Is it possible to re-freeze Puff Pastry after it has been thawed? I ask because

orchid

Well-known member
I made this great recipe from Ina Garten for our out of town guests over the holidays and it is so easy and tastes wonderful. I would love to make it for the two of us for snacks or maybe lunch with a salad. I would like to make it in portions for the two of us and then freeze again to use when needed. Can you do that with puff pastry?

Ham and Cheese in Puff Pastry

Time: 25 min

Cook Time: 25 min

Level: Easy

Serves: 6 servings

1 package (2 sheets) frozen puff pastry, defrosted (recommended: Pepperidge Farm)

2 tablespoons Dijon mustard

1/4 pound black forest ham, sliced

1/2 pound Swiss Gruyere cheese, sliced

1 egg, beaten with 1 tablespoon water, for egg wash

Preheat the oven to 450 degrees F. Place a piece of parchment paper on a sheet pan.

Lay 1 sheet of puff pastry on a floured board and carefully roll it out to 10 by 12 inches. Place it on a sheet pan and brush the center with the mustard, leaving a 1-inch border around the edge. Place a layer first of ham and then cheese, also leaving a 1-inch border. Brush the border with the egg wash.

Place the second sheet of puff pastry on the floured board and roll it out to 10 by 12inches. Place the second sheet on top of the filled pastry, lining up the edges. Cut the edges straight with a small, sharp knife and press together lightly. Brush the top with egg wash and cut a few slits in the top to allow steam to escape.

Bake for 20 to 25 minutes, until puffed and golden brown. Allow to cool for a few minutes and serve hot or warm.

http://www.foodnetwork.com/recipes/ina-garten/ham-and-cheese-in-puff-pastry-recipe/index.html

 
Mmmmm - looks very tasty! Apparently you can freeze it.

From Baking911.com...

"Unbaked Puff Pastry: Dough can be frozen twice without losing its significant rising ability. This is great when making hors d'oeuvres. Frozen dough can be rolled, stuffed, shaped and refrozen before baking and serving. Frozen pastry dough works best when baked while frozen. The shock of the hot oven on the cold pastry when initially bakes, gives it added boost, shrinking less and baking more evenly."

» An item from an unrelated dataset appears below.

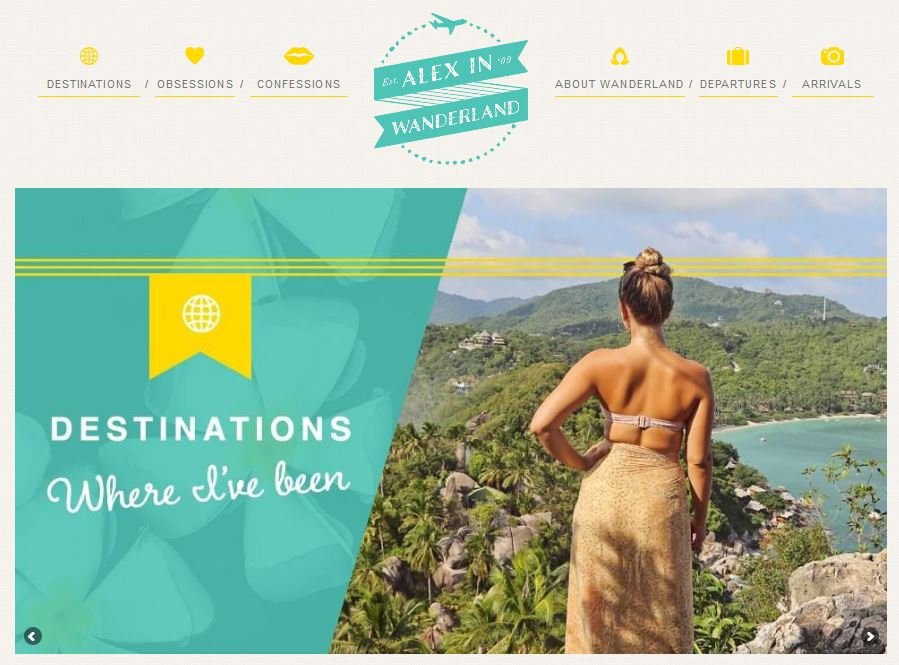899x665 pixels.
Task: Click the icon above About Wanderland
Action: pos(619,57)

I don't know about the texture of the frozen & defrosted cheese though. Tried freezing a brick of cheese once and it lost it's palatability for me. (Maybe it was just that brand of cheese though.)

http://www.baking911.com/pastry/puff.htm

 
orchid, I've made this by using 1 sheet of the puff pastry

and cutting it in half then following the remaining instructions using 1/2 of everything. Makes 3 servings, or 2 if you're really hungry.

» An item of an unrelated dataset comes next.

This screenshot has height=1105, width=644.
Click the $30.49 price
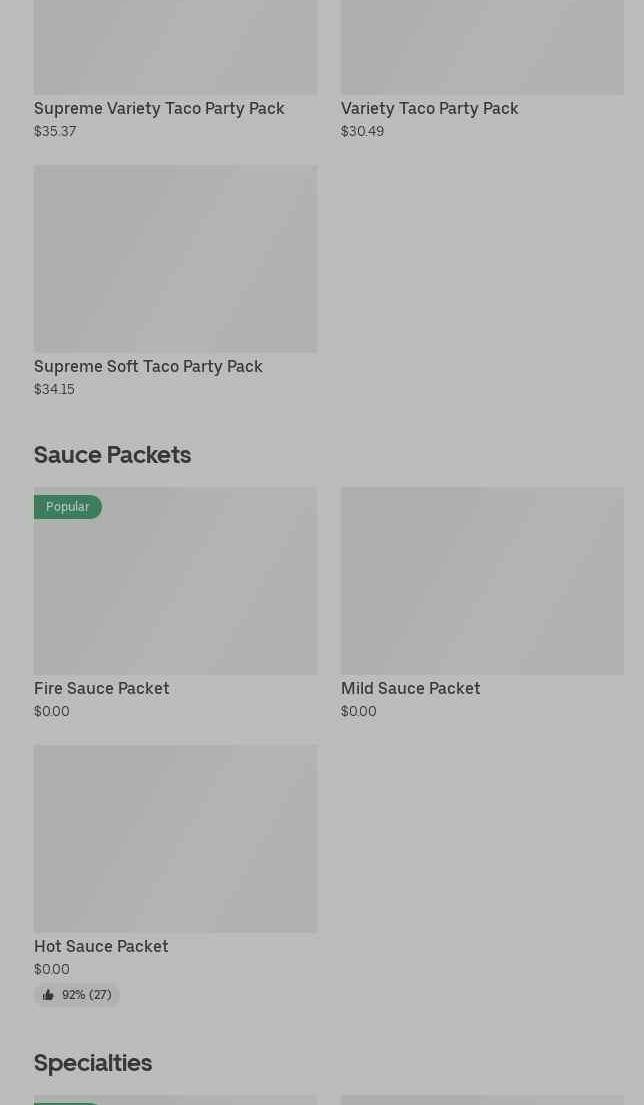tap(362, 131)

I know you can freeze puff pastry twice...it works well when making appetizers ahead to have on hand but in this case I'd worry about freezing the ham inside as it might result in a watery product when you go to bake it.

 
Hmmmm...that's a great idea to just use one sheet and I think I'll make

one and freeze to see what the ham does. It's a really easy, tasty recipe isn't it? Thanks Pat.